そして会計を済ませると、早速指輪をつけてあげようとした。
「ほら、この指輪だ。お前を緑色でいっぱいにしてやる。さあ、右手出して」
ラムリーザはソニアの右手を掴んで持ち上げる。手首には、去年買ったエメラルドが数珠繋ぎになっているブレスレットがはめられている。
そして今回ラムリーザがつけようとしたのは、右手の人差し指である。落ち着きのないソニアに、集中力が生まれますように、と祈りながら。

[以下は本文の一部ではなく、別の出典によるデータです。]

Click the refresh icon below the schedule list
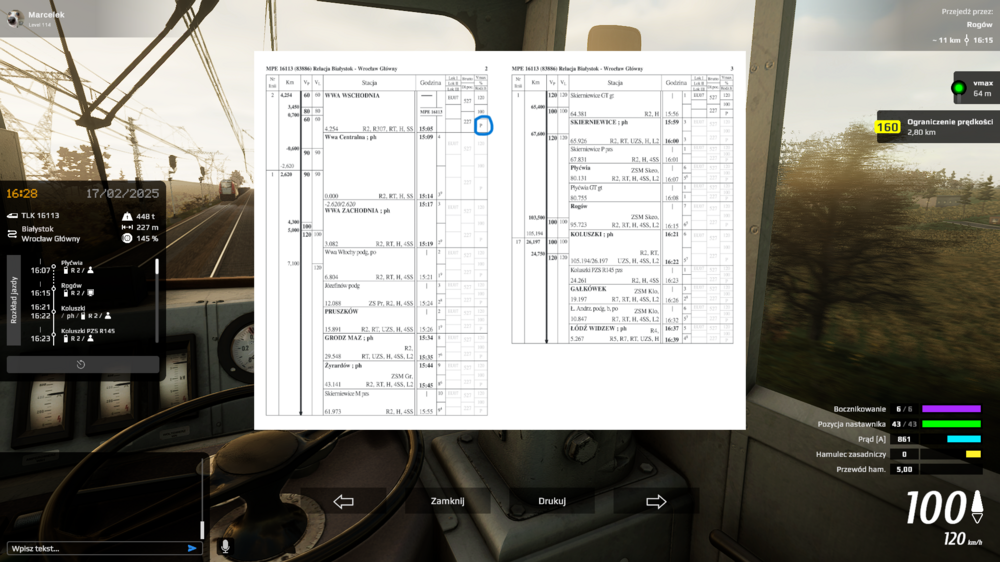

「わあ、奇麗な指輪。ありがと、ラム。ずっと宝物にするよ」
だがソニアは、ラムリーザから指輪をひょいっと奪って、すぐに自分の左手の薬指にはめる。そして、少しの間その指輪を眺め、ラムリーザの目の前に左手を差しかざして、うれしそうに言った。
「見て、これでラムと永遠の愛!」
「お、おう」
まだ婚約したわけじゃないが、まあよいと思うラムリーザだった。結婚前提の付き合いをしているわけだし、同じことかと考えた。

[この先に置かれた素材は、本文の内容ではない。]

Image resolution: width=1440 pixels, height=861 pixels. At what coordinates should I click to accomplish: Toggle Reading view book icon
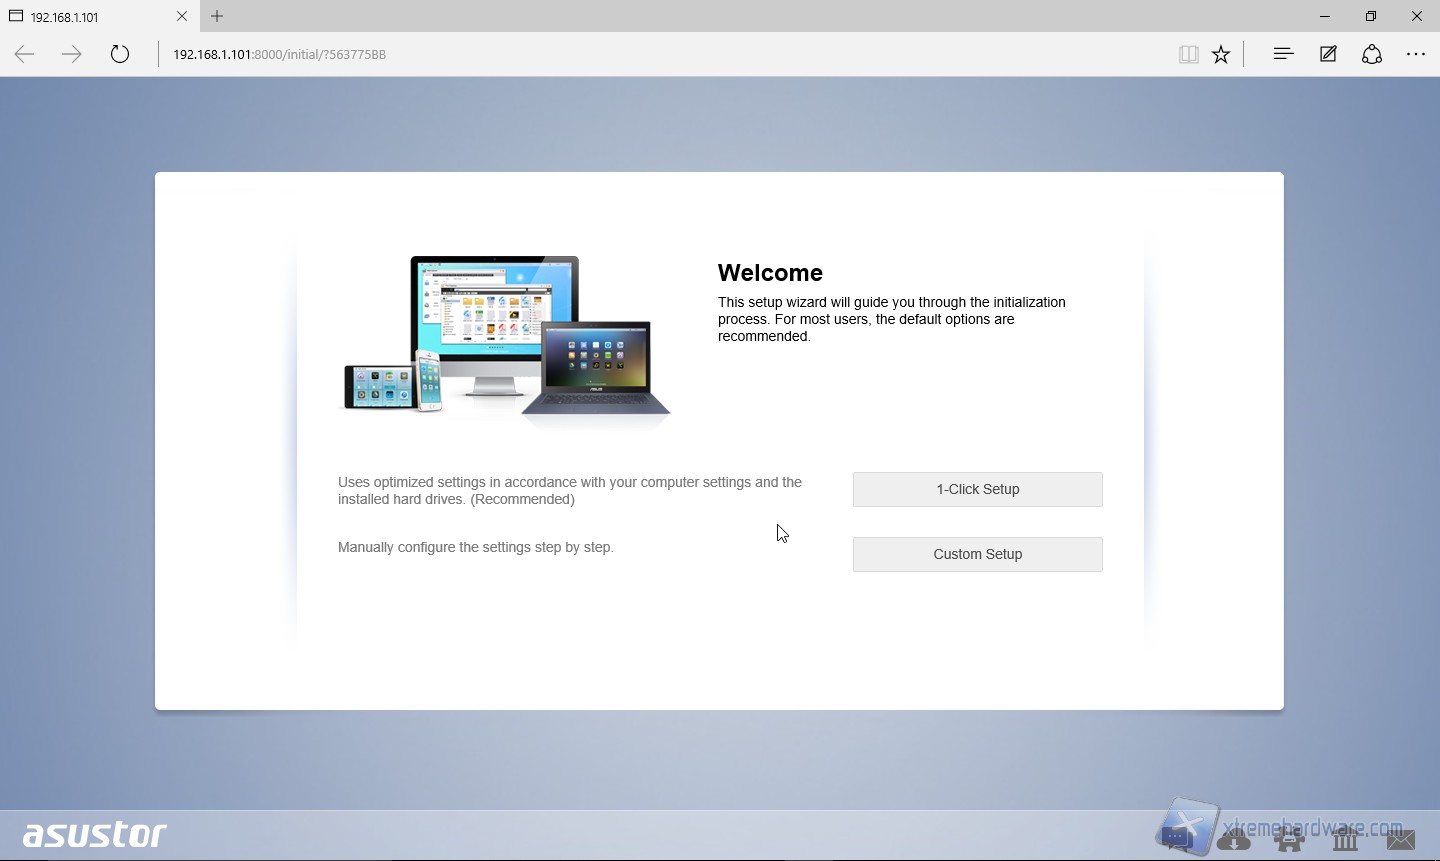click(x=1188, y=54)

どうもソニアと一緒に居ると、厳かな儀式となるべく行為も、その場のノリと雰囲気に流されて賑やかな振舞い、そのような感じになってしまう。だが、その雰囲気は悪くない。
そしてラムリーザは、ソニアとの間に生まれるそんな雰囲気が好きだった。
グリーン・フェアリー――
活気あふれる緑の妖精と、この雰囲気をずっと続けていきたい、そう思うのだった。